The reason China sees this investment opportunity and is choosing the grab it with both hands is down to numerous reasons. Namely, one third of all Chinese oil imports come from Africa. In order for any country to continue to operate an economy that is growing at the rate of like China, it needs oil in order to fuel the industrial machine.
The Chinese Government see this is available to them in Africa and they are endeavouring to adopt a “hard power” approach by investing hugely in the region in a bid to ensure that they maintain a high level of influence over the continent.
However, they are not the only country who see they have much to gain in Africa.
During the previous centuries, Europeans have colonised the vast majority of Africa. They exploited the native populations in a bid to build up their own home nations strength both economically and militarily. Countries like the UK, Belgium, Germany, Spain, France and Portugal all had claims on land in Africa but one of those countries seems to be endeavouring to reignite the connection they once had with the continent.
France controlled large proportions of North and West Africa for centuries up until as recently as the 1960s and 1970s. Countries like Morocco, Algeria, Tunisia and many more, were under direct French rule.
France has since decolonised and withdrew its foreign claims on distant lands hundreds of miles from Paris but, tides are beginning to turn.

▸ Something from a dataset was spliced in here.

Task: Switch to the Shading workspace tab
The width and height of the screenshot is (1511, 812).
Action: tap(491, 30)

François Mitterand, the former French President, in 1957, stated that “Without Africa, France will have no history in the 21st century.” It seems that this prophesy is being acted upon by the current French leader, Emmanuel Macron.
In 2018, he announced plans to renovate an old 16th century château which was previously a home to French colonial leaders and turn it into a centre for the French language. Macron also revealed his intentions to invest millions of euros in African primary and secondary schools and develop a new curriculum which is based off of the French language.

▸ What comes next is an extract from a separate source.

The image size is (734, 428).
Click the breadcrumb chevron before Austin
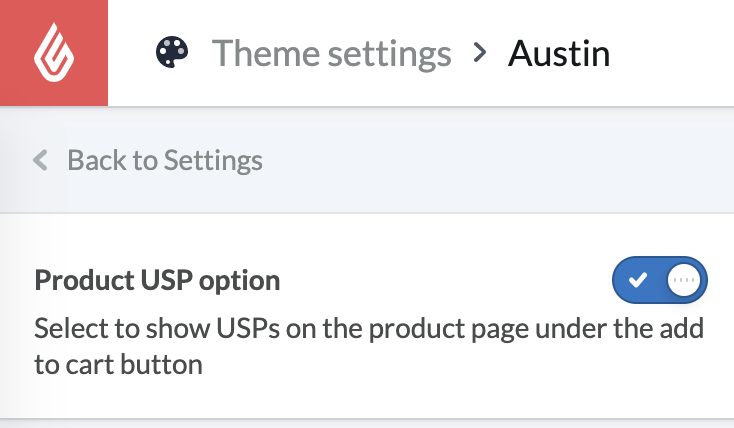(x=480, y=52)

In the 1990s, many of the elders in the old colonies would have viewed Paris as being “guardians” given the aggressions of the German Reich and Italy in the 1940s, but this level of adoration is not there in the younger generations who are more independent. However, Macron has spotted an interesting avenue to enact his wishes of a united Francophone world by using a “soft power” avenue.
English may be the most spoken language in the world with roughly 1.5 billion speakers. The French language is the 5th most common language on the planet. Even though English is clearly more relevant in the world in terms of business and popularity, two interesting points are raised in a video by Caspian Report.

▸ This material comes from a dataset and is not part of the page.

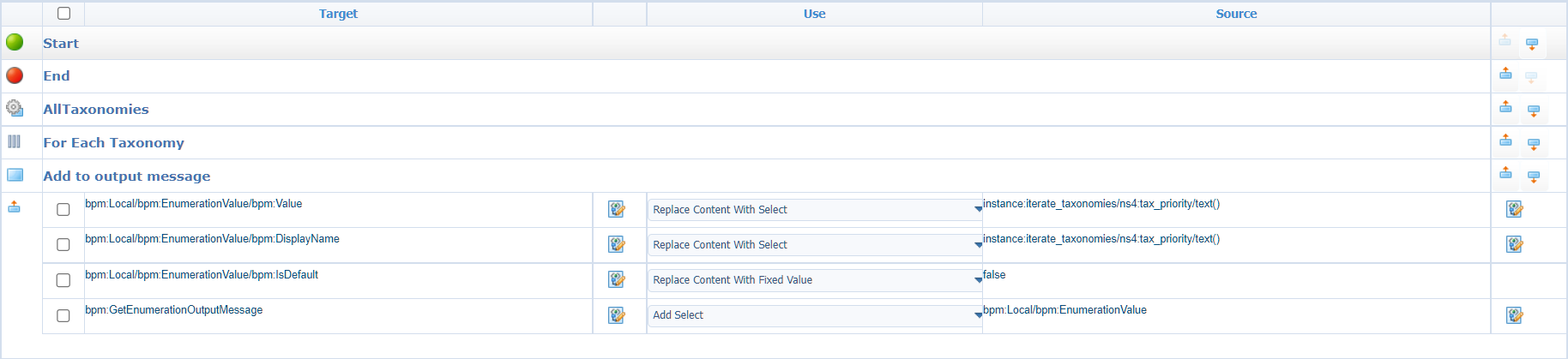Click move-down icon for Start row
The image size is (1568, 359).
pos(1532,45)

The population of Africa is growing rapidly and French is the dominant language in most African countries due to the effects of colonisation. This, coupled with the second point that English has numerous countries who could claim to be the “leader” of the English speaking world with the likes of US, UK, Australia, and Canada all have influence in this realm. There is only one leader in the French speaking world: France.
France would be able to regenerate new ties of allegiance with the old colonies through this niche as they would be the sole leader of the Francophone countries worldwide. Macron could influence foreign policy with this investment of the French language in African schools with the idea of maintaining the sort of relationship France one had with the elder generations of the continent.
It remains to be seen whether something like this could possibly work. It has been subject to criticism and scrutiny from numerous academics such as Alain Mabanckou, a professor at the University of California who was asked by Macron to help stimulate ideas on what the new curriculum could look like but he outright refused claiming it was just a façade for interfering with former colonies' affairs.
For Africa, the future remains look bright with foreign nations investing, albeit possibly for their own gain, Africa is growing rapidly as a result. It is however a time to be wary and observant as there is a fine line between bona fide investment and greed. Only time will tell for what lies in store for the for grand continent.